RECORDS FOR THIS TASK START

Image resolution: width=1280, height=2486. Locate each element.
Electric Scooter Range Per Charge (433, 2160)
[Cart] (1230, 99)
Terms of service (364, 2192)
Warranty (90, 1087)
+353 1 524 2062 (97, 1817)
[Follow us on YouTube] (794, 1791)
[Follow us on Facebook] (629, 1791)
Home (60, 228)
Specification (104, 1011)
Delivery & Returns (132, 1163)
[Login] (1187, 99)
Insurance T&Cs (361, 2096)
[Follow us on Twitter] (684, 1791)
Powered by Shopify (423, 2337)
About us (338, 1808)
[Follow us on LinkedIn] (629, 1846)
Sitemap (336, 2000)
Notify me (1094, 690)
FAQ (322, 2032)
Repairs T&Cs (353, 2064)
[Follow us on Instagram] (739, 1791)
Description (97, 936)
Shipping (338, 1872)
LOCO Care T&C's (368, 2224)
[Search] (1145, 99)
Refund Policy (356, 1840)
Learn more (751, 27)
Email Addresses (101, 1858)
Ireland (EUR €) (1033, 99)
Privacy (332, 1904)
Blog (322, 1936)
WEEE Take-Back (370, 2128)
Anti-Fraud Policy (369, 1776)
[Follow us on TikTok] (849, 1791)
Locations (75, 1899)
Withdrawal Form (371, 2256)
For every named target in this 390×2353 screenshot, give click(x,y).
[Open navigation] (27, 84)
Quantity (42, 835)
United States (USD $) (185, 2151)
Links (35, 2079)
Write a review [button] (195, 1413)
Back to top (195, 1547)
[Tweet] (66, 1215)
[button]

RECORDS FOR THIS TASK END

_DIRECTIONS_
Beginning with the line that contains "United States (USD $) (185, 2151)", write out every line through the end of the entries above, exactly.

_COMPLETED TASK_
United States (USD $) (185, 2151)
Links (35, 2079)
Write a review [button] (195, 1413)
Back to top (195, 1547)
[Tweet] (66, 1215)
[button]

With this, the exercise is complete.